How GOV.UK Forms works

GOV.UK Forms is a new platform that makes it easy to create accessible online forms for GOV.UK. It’s currently in development with selected government partners.

If you’re interested in using GOV.UK Forms, you can register to get a notification when it's available for all of central government.

Creating a form using GOV.UK Forms

You need to be given access to GOV.UK Forms to use it. In this early stage of development, we’re only working with a limited number of government teams.

These are the steps to make a form with GOV.UK Forms.

  1. Create a form and give the form a name.
  2. Add questions to your form to collect the information you need.
  3. Provide privacy information, the email address you want completed forms to be sent to, and details about what will happen after a form is submitted.
  4. Make the form live.
  5. Publish a link to the form on GOV.UK along with any guidance people need to read before they complete the form.
  6. When people complete and submit the form, the information they enter will be sent in the body of an email to the email address you specified.

Features available now

During this early phase of development, we’re focusing on the simplest and most commonly needed form features first.

Create questions

You can create questions to ask for:

  • a person’s name
  • an organisation’s name
  • a phone number
  • an email address
  • a UK or international address
  • a National Insurance number
  • a date
  • a number
  • a selection of one or more answers from a list of options
  • a short or long text answer

You can also:

  • add a hint to a question to help people answer it
  • make a question optional

Help people answer questions accurately and easily

When people complete a form, their responses will be validated to make sure they’re in the correct format. For example, a question asking for an email address will only accept an answer in the format of an email address.

For questions that ask for certain types of personal information (such as a name, address or date of birth) the input field will be encoded so people can use their browser or assistive technology to answer more easily. For example, by completing the field with information saved in their browser.

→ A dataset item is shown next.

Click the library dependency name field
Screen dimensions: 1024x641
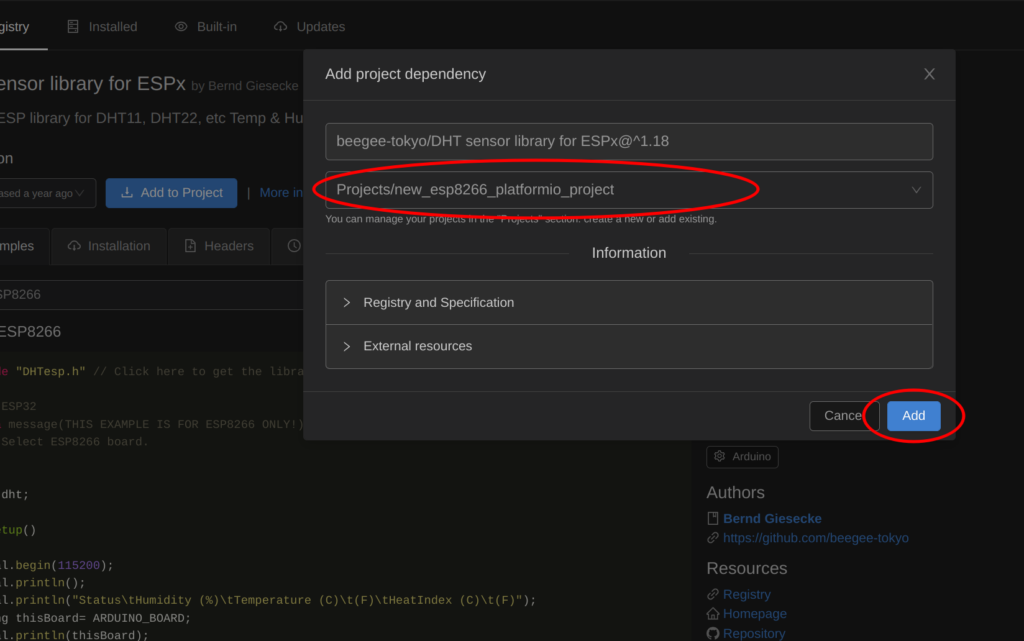click(x=628, y=141)
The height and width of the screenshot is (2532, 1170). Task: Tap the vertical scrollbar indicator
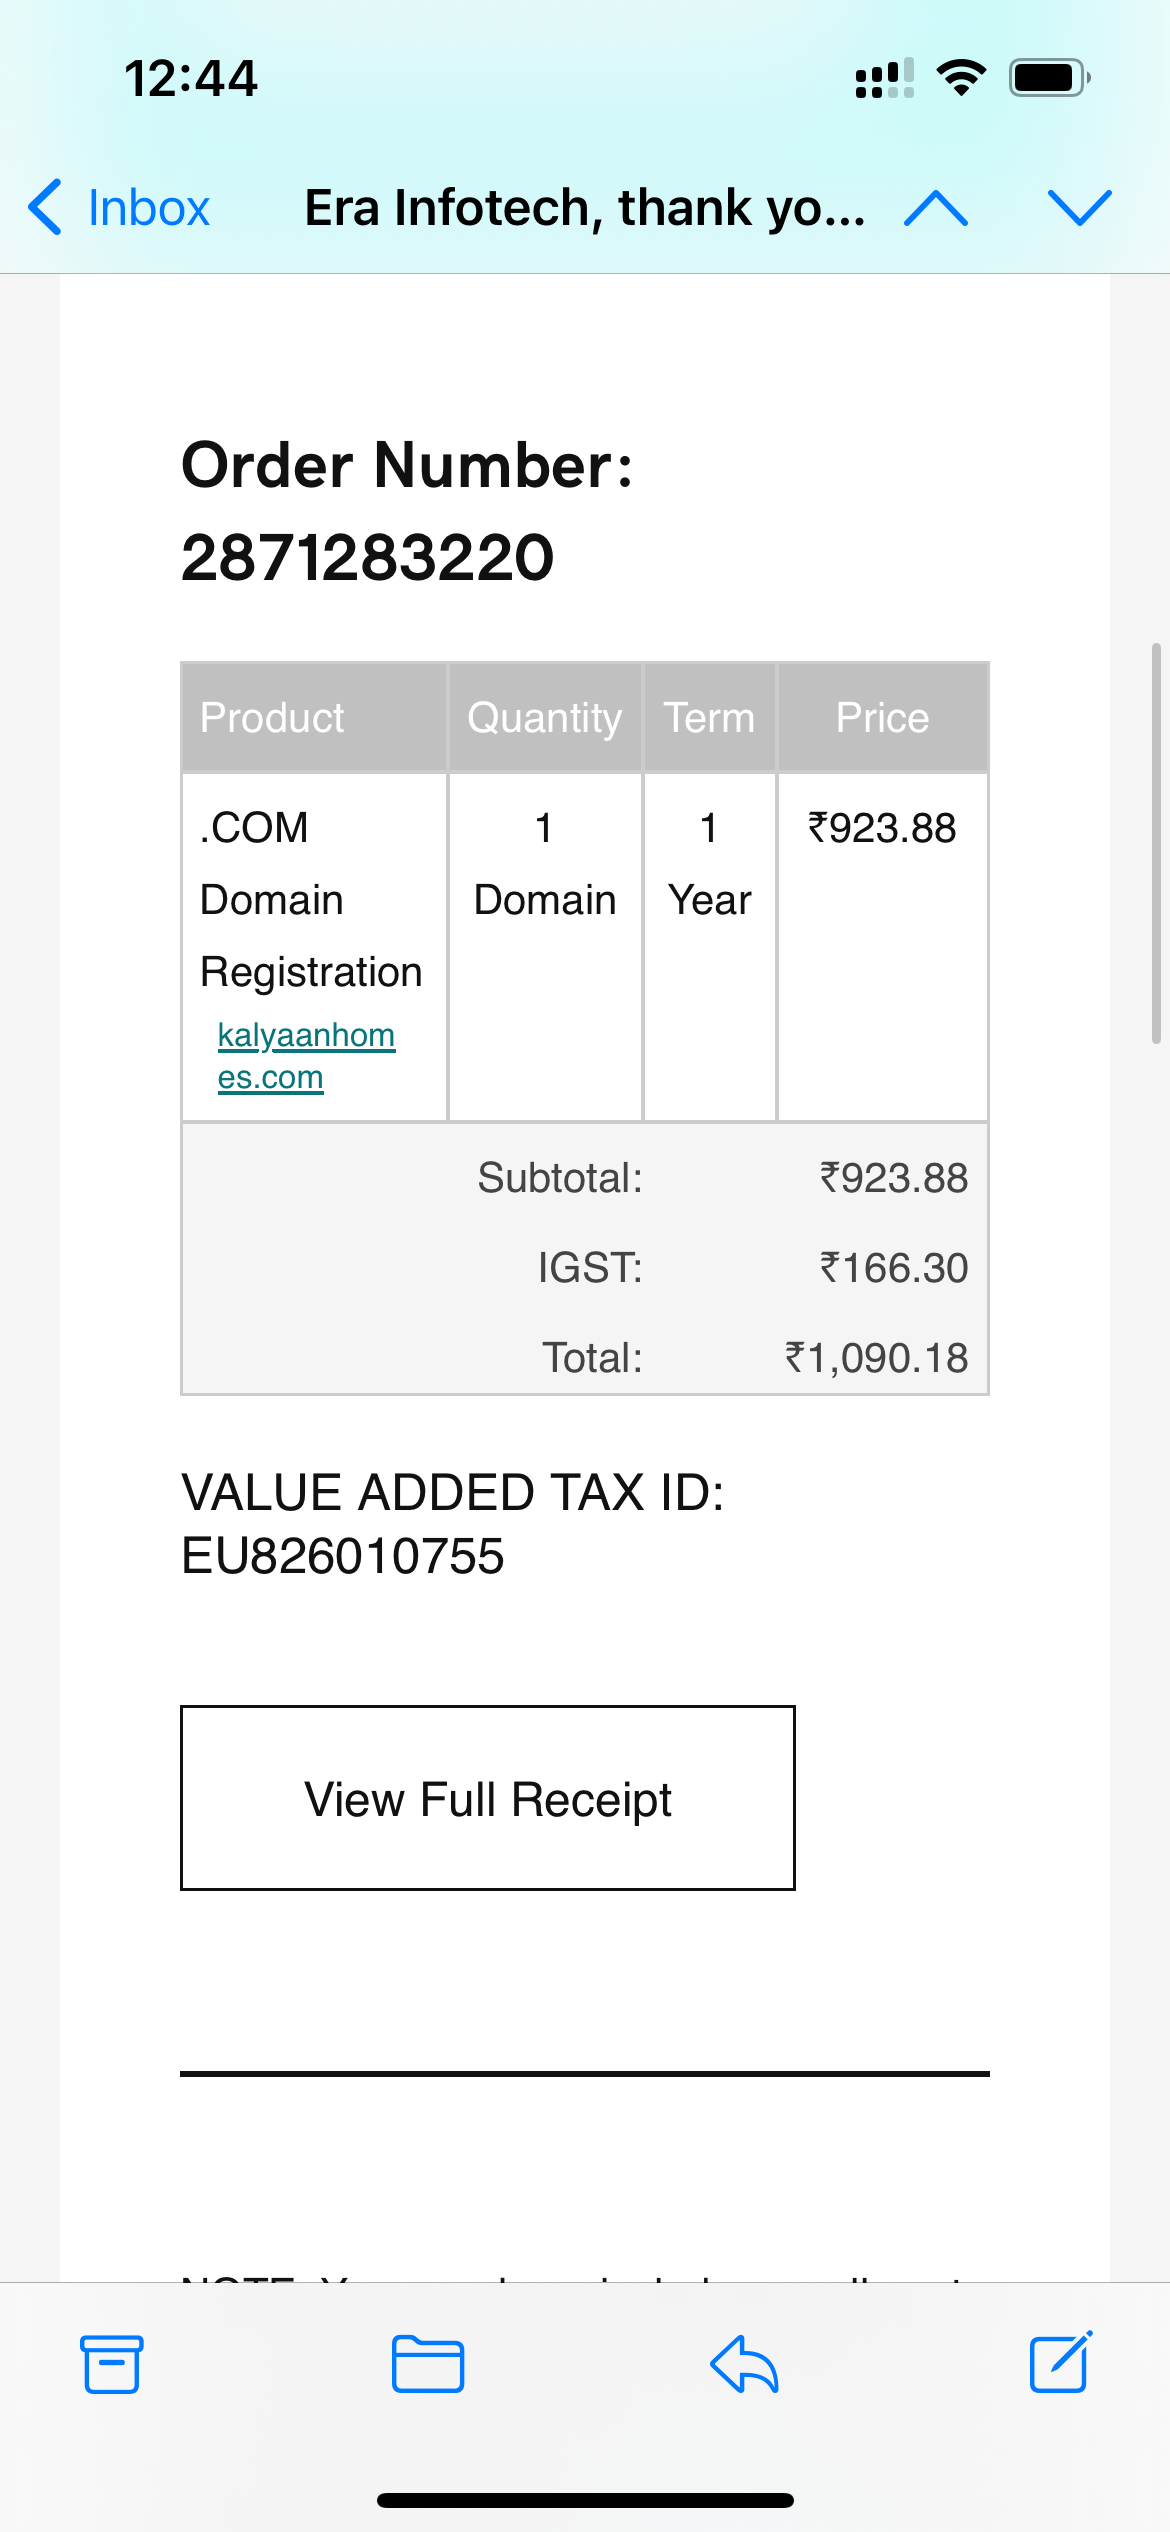(x=1156, y=844)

Forms use GOV.UK Design System styles, components and patterns

Using these tested and accessible designs means you do not have to worry about the visual and interface design of your forms. And they’ll automatically look consistent with GOV.UK.

Provide privacy information

To comply with the UK General Data Protection Regulation (UK GDPR), you’ll need to provide a link to privacy information for the people who’ll enter their data into your form.

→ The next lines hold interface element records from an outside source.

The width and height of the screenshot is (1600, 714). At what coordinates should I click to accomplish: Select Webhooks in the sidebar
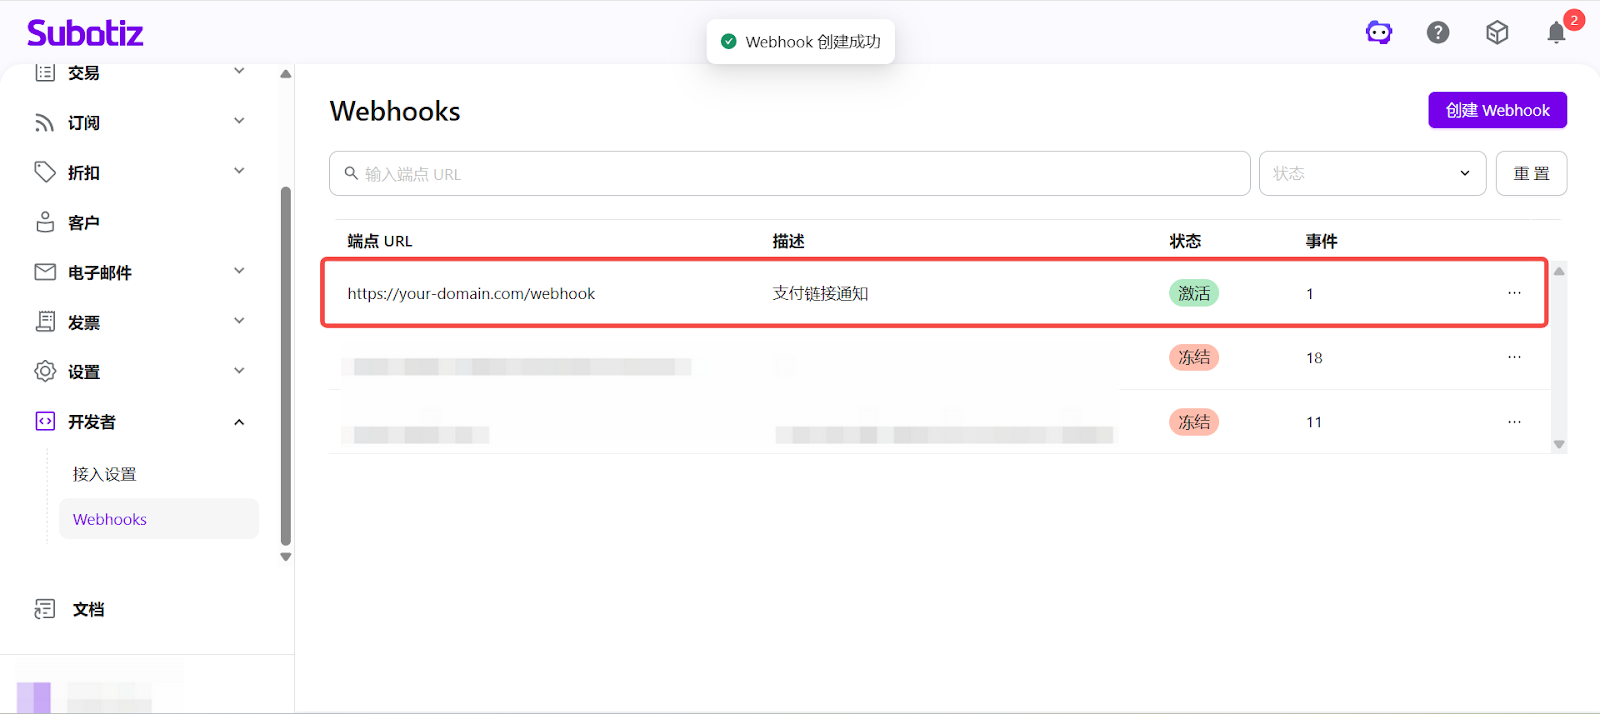pos(110,519)
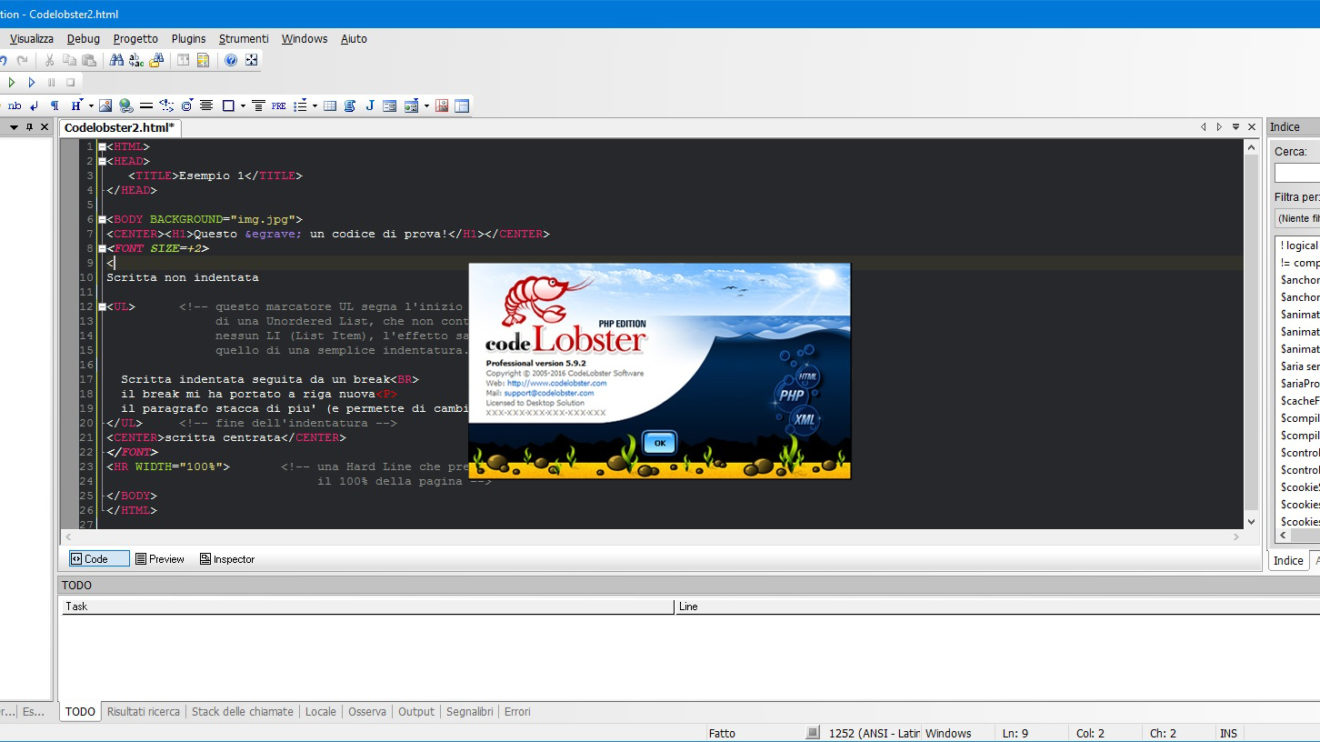Open the heading H dropdown arrow

coord(90,105)
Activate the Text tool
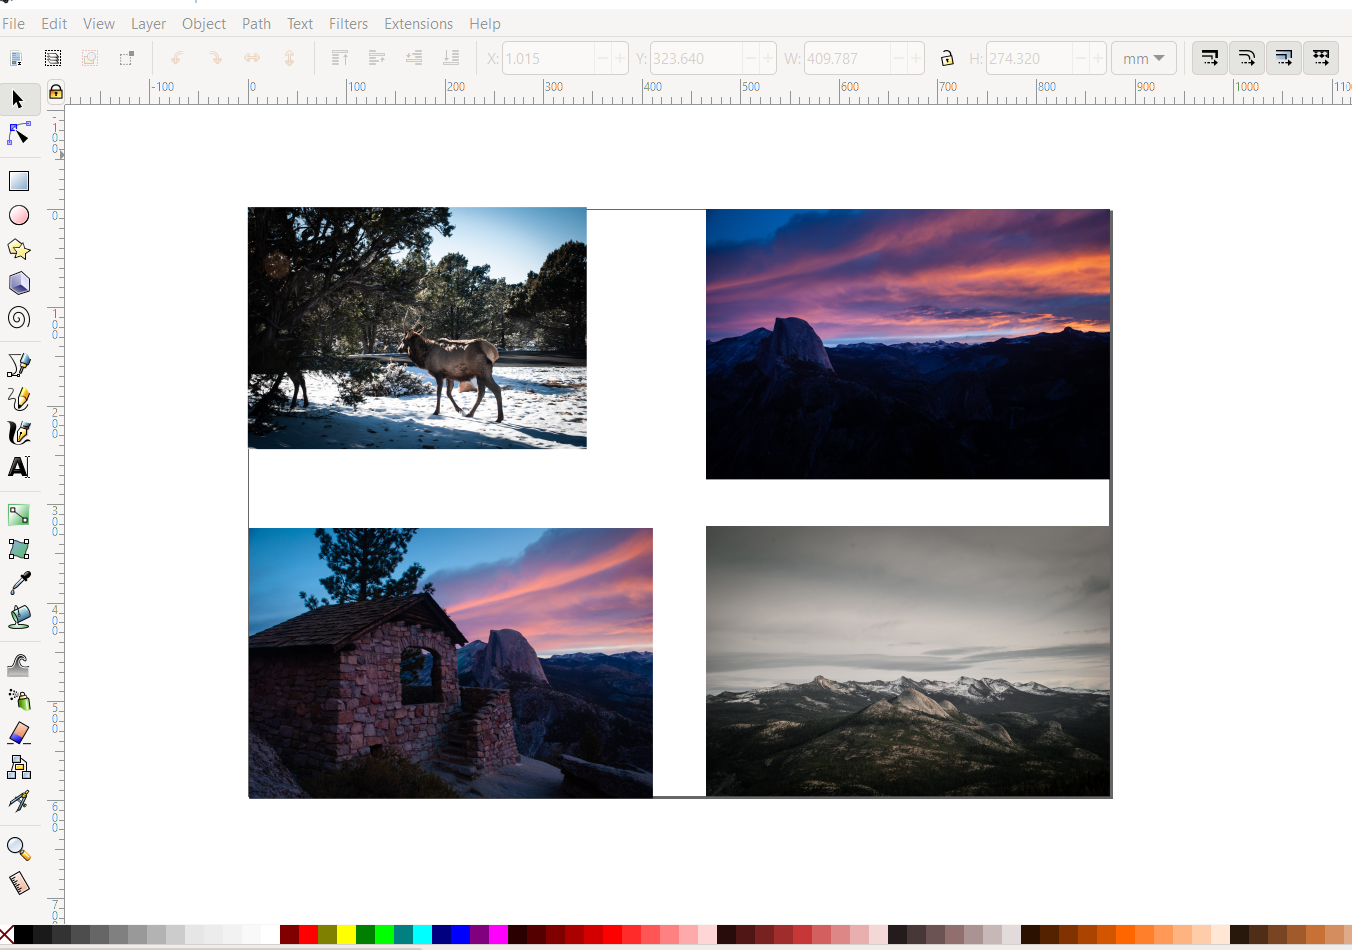Image resolution: width=1352 pixels, height=950 pixels. [18, 467]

The privacy information needs to include your purposes for collecting the data, and how you'll manage the data. You may already publish this information, for example in a privacy notice or personal information charter.

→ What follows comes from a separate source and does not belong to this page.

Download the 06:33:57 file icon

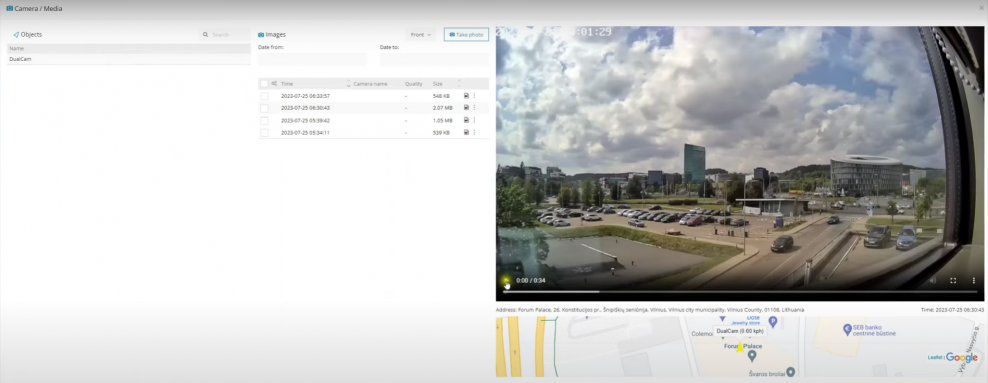point(466,96)
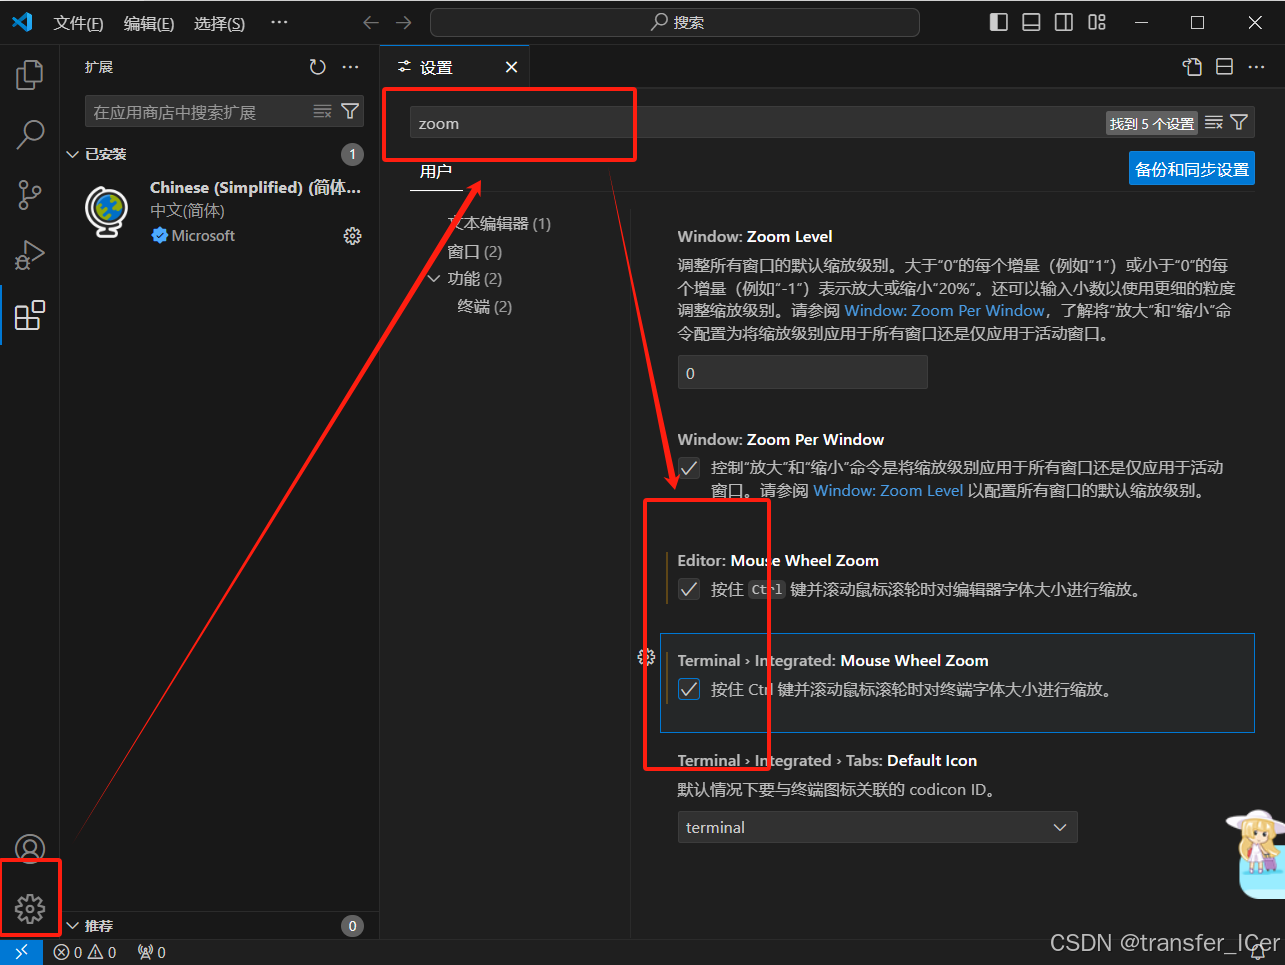This screenshot has width=1285, height=965.
Task: Open the 编辑 menu
Action: (x=148, y=23)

A link to the privacy information will be added to the footer of your form.

Set the email address for completed forms

Each form needs an email address to be set for completed forms to be sent to when they’re submitted. Data from completed forms will be sent to this email address in the body of an email.

People can check their answers before they submit a form

People will be shown a summary page when they have answered all the questions in a form. They will be able to review and check their answers before they submit the form. This will help to avoid errors or missing information.

Add a declaration for people to agree to

You can add a declaration that people must confirm they understand and agree to before they submit their completed form.

You might want to add a declaration if, for example, you need people to confirm they have provided accurate information, or that they understand the consequences of providing false information.

Tell people what will happen next

Content you add about what will happen after the form is submitted will be shown on a confirmation page when someone submits a form. This will help to set their expectations and avoid unnecessary contact.

Provide contact information for people to get help

You must provide at least one way for people to get help if they get stuck while filling in your form. It can be an email address, phone number or a link to online help.

The contact information will be displayed at the bottom of every page of the form. This will help people to use your form successfully, and will let you know if there are any problems with your form.

Prepare changes to a live form in a draft

You can make a draft version of a live form so you can prepare changes to it. This means you can share the new draft for review before you make the changes live. It also minimises disruption to people who might be filling in the form when you update it.

Features we’re working on next

These are the features we’re working on now and next:

  • Simple logic to skip questions based on a response
  • User management and permissions to control what users can and cannot do
  • Adding longer guidance for more complex questions
  • Asking a question multiple times - for example to collect a history of home addresses
  • The ability for people to create an account and trial the product

Updates

We’re still in the early stages of development so our plans may change. We’ll update this page when this happens and add more detail when we can.